_SOURCE MATERIAL_.
★ ★ ★ ★ ★

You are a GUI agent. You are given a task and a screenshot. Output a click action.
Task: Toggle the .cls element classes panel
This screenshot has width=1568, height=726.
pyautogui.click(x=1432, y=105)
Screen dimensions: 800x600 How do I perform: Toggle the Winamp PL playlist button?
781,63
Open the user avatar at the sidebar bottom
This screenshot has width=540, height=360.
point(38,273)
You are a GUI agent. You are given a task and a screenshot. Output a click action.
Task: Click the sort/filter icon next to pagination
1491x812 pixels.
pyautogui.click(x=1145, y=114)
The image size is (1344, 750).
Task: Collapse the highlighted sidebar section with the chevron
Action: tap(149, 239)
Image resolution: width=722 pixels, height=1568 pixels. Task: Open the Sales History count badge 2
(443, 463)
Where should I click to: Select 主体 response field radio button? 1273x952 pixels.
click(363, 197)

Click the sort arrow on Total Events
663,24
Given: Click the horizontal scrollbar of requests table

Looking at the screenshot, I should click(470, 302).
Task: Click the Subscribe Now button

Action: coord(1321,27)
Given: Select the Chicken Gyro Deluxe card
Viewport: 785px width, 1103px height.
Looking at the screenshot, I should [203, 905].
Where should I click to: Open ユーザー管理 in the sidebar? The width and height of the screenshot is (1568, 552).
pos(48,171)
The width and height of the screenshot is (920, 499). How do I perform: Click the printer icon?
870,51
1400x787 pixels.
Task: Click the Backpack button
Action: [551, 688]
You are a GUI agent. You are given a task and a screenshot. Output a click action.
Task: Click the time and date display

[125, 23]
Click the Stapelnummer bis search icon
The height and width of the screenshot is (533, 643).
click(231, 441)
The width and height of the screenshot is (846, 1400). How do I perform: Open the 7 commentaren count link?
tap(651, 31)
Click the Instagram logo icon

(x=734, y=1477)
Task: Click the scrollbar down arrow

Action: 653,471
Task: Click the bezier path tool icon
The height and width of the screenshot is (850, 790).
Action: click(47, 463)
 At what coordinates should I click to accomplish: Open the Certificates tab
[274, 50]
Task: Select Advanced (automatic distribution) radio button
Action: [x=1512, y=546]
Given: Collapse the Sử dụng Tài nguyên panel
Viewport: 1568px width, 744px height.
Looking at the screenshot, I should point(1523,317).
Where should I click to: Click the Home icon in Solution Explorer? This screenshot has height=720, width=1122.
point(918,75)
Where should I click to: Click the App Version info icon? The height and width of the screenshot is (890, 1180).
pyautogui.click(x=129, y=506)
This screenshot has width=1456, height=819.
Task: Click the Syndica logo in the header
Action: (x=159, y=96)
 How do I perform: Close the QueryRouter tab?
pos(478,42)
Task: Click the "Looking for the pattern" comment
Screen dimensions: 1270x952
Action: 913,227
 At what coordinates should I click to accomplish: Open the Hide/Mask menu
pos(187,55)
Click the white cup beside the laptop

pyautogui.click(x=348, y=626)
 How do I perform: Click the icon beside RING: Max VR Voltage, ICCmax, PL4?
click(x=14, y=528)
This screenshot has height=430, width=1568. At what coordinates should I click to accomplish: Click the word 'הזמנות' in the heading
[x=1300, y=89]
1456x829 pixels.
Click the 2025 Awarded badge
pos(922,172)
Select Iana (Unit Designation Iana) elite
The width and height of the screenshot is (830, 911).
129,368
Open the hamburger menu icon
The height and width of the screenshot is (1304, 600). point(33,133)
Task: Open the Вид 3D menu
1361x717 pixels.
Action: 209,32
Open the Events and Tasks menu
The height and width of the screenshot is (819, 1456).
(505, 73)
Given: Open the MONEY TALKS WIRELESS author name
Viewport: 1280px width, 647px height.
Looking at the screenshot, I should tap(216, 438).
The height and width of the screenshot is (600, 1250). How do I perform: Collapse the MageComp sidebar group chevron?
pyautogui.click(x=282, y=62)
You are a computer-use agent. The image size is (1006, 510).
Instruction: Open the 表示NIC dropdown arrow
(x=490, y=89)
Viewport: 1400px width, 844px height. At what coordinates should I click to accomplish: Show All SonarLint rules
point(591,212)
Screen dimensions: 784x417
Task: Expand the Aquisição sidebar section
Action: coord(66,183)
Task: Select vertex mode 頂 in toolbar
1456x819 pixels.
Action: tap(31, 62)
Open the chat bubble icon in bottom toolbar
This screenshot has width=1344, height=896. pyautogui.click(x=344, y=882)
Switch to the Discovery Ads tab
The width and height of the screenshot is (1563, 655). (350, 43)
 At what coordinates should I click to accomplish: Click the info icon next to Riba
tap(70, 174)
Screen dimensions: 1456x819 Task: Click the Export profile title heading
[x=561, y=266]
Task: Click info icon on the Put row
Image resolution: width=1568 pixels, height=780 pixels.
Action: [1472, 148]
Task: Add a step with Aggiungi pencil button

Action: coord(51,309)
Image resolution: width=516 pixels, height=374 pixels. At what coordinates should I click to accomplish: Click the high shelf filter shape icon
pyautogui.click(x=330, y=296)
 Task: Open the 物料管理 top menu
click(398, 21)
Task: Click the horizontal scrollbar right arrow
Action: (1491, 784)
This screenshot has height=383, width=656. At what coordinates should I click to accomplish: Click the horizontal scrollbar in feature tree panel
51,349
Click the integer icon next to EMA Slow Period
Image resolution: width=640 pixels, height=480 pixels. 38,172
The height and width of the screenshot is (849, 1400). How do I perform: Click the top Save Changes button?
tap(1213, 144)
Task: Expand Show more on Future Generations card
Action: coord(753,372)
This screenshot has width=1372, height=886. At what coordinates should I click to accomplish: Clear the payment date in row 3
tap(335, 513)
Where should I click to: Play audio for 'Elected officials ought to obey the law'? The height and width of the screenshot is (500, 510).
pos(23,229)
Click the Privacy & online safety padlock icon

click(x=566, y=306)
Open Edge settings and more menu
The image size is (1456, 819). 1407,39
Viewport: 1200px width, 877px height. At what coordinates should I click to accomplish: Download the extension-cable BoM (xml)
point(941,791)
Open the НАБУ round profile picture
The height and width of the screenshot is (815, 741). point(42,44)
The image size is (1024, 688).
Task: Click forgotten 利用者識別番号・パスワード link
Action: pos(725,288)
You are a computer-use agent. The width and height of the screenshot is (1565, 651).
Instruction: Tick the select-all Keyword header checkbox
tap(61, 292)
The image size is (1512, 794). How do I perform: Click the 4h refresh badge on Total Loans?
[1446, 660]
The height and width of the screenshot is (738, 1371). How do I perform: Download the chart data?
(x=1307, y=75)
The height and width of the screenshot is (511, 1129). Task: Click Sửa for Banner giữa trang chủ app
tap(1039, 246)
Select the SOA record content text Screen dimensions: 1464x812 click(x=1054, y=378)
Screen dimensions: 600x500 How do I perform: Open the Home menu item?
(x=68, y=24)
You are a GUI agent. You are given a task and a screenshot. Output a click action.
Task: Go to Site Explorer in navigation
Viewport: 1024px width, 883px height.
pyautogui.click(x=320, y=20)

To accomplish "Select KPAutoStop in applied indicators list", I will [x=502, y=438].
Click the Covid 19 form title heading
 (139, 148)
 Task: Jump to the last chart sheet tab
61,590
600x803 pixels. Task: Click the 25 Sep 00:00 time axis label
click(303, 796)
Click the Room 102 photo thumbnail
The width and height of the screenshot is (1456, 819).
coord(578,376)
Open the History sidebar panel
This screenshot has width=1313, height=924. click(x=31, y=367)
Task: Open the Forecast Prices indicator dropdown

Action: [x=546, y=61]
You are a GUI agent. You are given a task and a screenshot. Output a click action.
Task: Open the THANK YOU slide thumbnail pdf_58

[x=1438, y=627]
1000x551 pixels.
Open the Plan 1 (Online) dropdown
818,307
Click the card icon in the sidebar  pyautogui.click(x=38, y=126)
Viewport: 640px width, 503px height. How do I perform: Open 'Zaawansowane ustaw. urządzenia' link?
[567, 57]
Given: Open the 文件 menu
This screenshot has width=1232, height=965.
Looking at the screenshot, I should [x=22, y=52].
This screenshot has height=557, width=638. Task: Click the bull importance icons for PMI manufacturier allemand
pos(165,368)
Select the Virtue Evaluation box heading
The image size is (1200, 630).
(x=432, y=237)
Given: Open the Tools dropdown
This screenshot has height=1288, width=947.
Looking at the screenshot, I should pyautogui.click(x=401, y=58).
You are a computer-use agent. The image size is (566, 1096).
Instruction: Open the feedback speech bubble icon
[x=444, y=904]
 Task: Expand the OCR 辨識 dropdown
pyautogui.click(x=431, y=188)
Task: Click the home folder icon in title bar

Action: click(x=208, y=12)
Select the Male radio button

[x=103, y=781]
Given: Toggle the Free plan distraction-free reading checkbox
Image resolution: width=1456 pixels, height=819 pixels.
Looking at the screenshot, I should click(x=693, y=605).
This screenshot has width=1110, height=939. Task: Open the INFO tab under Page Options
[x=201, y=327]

★ ★ ★ ★ ★

_PROMPT_.
Arrange the record lines from the line with "Task: Add a step with Aggiungi pencil button" up to and including the line with "tap(61, 292)" as a Markdown table, leaving out blank lines. Use two columns: Row for the row number and Record Line for the line itself.

_COMPLETED TASK_.
| Row | Record Line |
|---|---|
| 1 | Task: Add a step with Aggiungi pencil button |
| 2 | Action: coord(51,309) |
| 3 | Image resolution: width=516 pixels, height=374 pixels. At what coordinates should I click to accomplish: Click the high shelf filter shape icon |
| 4 | pyautogui.click(x=330, y=296) |
| 5 |  Task: Open the 物料管理 top menu |
| 6 | click(398, 21) |
| 7 | Task: Click the horizontal scrollbar right arrow |
| 8 | Action: (1491, 784) |
| 9 | This screenshot has height=383, width=656. At what coordinates should I click to accomplish: Click the horizontal scrollbar in feature tree panel |
| 10 | 51,349 |
| 11 | Click the integer icon next to EMA Slow Period |
| 12 | Image resolution: width=640 pixels, height=480 pixels. 38,172 |
| 13 | The height and width of the screenshot is (849, 1400). How do I perform: Click the top Save Changes button? |
| 14 | tap(1213, 144) |
| 15 | Task: Expand Show more on Future Generations card |
| 16 | Action: coord(753,372) |
| 17 | This screenshot has width=1372, height=886. At what coordinates should I click to accomplish: Clear the payment date in row 3 |
| 18 | tap(335, 513) |
| 19 | Where should I click to: Play audio for 'Elected officials ought to obey the law'? The height and width of the screenshot is (500, 510). |
| 20 | pos(23,229) |
| 21 | Click the Privacy & online safety padlock icon |
| 22 | click(x=566, y=306) |
| 23 | Open Edge settings and more menu |
| 24 | The image size is (1456, 819). 1407,39 |
| 25 | Viewport: 1200px width, 877px height. At what coordinates should I click to accomplish: Download the extension-cable BoM (xml) |
| 26 | point(941,791) |
| 27 | Open the НАБУ round profile picture |
| 28 | The height and width of the screenshot is (815, 741). point(42,44) |
| 29 | The image size is (1024, 688). |
| 30 | Task: Click forgotten 利用者識別番号・パスワード link |
| 31 | Action: pos(725,288) |
| 32 | You are a computer-use agent. The width and height of the screenshot is (1565, 651). |
| 33 | Instruction: Tick the select-all Keyword header checkbox |
| 34 | tap(61, 292) |